ADAMTSL3促大鼠糖尿病肾病心肌纤维化和SGLT-2抑制剂的疗效观察

Effect of ADAMTSL3 on myocardial fibrosis and SGLT-2 inhibitor in diabetic nephropathy in rats

目的 探讨ADAMTSL3(Adisintegrin-like and metalloprotease domain with thrombospondin type I motifs-like-3)在大鼠糖尿病肾病心肌纤维化中的作用机制和SGLT-2抑制剂(Sodium-glucose co-transporter 2)的应用效果。方法 SPF级雄性Wistar大鼠28只经高脂高糖饲料喂养联合腹腔注射链脲佐菌素(SMZ)50 mg/kg进行糖尿病肾病造模,造模成功后分为模型组和治疗组,另设正常对照组大鼠,治疗组给予SGLT-2抑制剂(卡格列净10 mg/kg)灌胃。3组大鼠进行心脏B超动态分析心脏结构改变。对大鼠心肌组织进行病理染色、qRT-PCR、Western Blot检测ADAMTSL3基因表达水平,同时观察使用SGLT-2抑制剂后大鼠心肌的病理改变。结果 与正常对照组相比,模型组在左心室重量(LVM)、左心室收缩末壁厚度(LVPWs)、左心室短轴缩短率(LVFS%)、左射血分数(LVEF%)上的差异均有统计学意义(P<0.05)。与模型组相比,治疗组大鼠糖尿病肾病诱导心肌组织纤维化相对面积降低,以及在大鼠心肌纤维化中的Ⅰ型胶原蛋白(CollagenⅠ)、纤维连接蛋白(Fibronectin)表达降低(P<0.05)。与正常对照组相比,模型组大鼠心肌组织的ADAMTSL3蛋白表达显著增加;与模型组相比,治疗组大鼠心肌组织的ADAMTSL3蛋白表达显著降低(P<0.05)。与正常对照组相比,模型组中衰老标志物p-p53、p21、p16表达水平升高;与模型组相比,治疗组p-p53、p16表达水平均降低,差异有统计学意义(P<0.05)。结论 ADAMTSL3表达与纤维化相关,因此ADAMTSL3参与促进糖尿病肾病大鼠心肌纤维化,SGLT-2抑制剂治疗可逆转其心肌纤维化病变。

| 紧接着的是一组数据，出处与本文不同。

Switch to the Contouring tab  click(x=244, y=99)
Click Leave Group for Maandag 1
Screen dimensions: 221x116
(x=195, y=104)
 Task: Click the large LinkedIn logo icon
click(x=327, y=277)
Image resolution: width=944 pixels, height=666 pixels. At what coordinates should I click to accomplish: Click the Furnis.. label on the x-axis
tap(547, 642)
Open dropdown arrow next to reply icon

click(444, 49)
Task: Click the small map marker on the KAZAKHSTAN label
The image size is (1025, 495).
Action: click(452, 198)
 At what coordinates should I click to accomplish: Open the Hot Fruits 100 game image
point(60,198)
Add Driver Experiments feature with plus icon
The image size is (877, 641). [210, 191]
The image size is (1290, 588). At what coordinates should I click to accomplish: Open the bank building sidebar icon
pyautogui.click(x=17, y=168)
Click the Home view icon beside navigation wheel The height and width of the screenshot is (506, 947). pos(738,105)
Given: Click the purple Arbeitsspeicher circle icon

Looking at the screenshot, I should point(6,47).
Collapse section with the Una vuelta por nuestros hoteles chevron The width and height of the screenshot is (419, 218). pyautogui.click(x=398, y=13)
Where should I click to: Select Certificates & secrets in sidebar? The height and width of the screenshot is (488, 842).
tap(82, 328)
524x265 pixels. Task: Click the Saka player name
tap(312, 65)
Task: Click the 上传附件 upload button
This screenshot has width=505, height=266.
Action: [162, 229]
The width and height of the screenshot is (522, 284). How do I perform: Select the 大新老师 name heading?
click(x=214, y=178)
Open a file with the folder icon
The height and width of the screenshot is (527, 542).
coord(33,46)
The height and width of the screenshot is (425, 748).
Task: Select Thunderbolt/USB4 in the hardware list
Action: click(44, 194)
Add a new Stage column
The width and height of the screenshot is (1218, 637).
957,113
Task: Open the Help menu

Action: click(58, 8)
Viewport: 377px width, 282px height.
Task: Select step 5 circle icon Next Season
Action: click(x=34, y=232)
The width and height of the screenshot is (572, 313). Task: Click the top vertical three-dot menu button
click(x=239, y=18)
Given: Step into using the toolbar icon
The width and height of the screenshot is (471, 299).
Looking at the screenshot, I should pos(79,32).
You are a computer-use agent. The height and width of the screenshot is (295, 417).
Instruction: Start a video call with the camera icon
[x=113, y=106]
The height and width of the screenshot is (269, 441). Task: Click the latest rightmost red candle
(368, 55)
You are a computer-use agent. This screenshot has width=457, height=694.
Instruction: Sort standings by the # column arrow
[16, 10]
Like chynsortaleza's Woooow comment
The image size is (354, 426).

Objective To investigate the mechanism of ADAMTSL3(Adisintegrin-like and metalloprotease domain with thrombospondin type I motifs-like-3) in myocardial fibrosis in rats with diabetic nephropathy and the effect of SGLT-2(Sodium-glucoseco-transporter2). Methods 28 SPF male Wistar rats were fed with high-fat and high-sugar diet combined with intraperitoneal injection of streptozotocin( SMZ) 50 mg/kg to establish diabetic nephropathy model. After successful establishment of the model, the rats were divided into the model group and the treatment group, and the normal control rats were set up also. Rats in the treatment group were given SGLT-2 inhibitor(10mg/kg) intragastric administration. The changes of cardiac structure were dynamically analyzed by B-ultrasound in the three groups. The myocardial pathological staining, qRT-PCR and Western Blot were performed to detect the expression of ADAMTSL3 gene, and the pathological changes of rat myocardium were observed after the use of SGLT-2 inhibitor. Results Compared with the normal control group, the model group had statistically significant differences in left ventricular weight(LVM), left ventricular end systolic wall thickness(LVPWs), left ventricular short axis shortening rate(LVFS%) and left ejection fraction(LVEF%)(P<0. 05). Compared with the model group, the relative area of myocardial fibrosis induced by diabetic nephropathy in the treatment group was decreased, and the expressions of Collagen Ⅰ and Fibronectin were decreased in the treatment group(P<0. 05). Compared with normal control group, ADAMTSL3 protein expression in myocardium of model group was significantly increased. Compared with model group, ADAMTSL3 protein expression in myocardial tissue of the rats in the treatment group was significantly decreased(P<0. 05). Compared with the normal control group, the expression levels of aging markers pp53, p21 and p16 were increased in the model group. Compared with model group, the expression levels of P-p53and p16 in the treatment group were decreased, and the difference was statistically significant(P<0. 05). Conclusion The expression of ADAMTSL3 is related to fibrosis, so ADAMTSL3 is involved in promoting myocardial fibrosis in diabetic nephropathy rats, and SGLT-2 inhibitor therapy can reverse the myocardial fibrosis.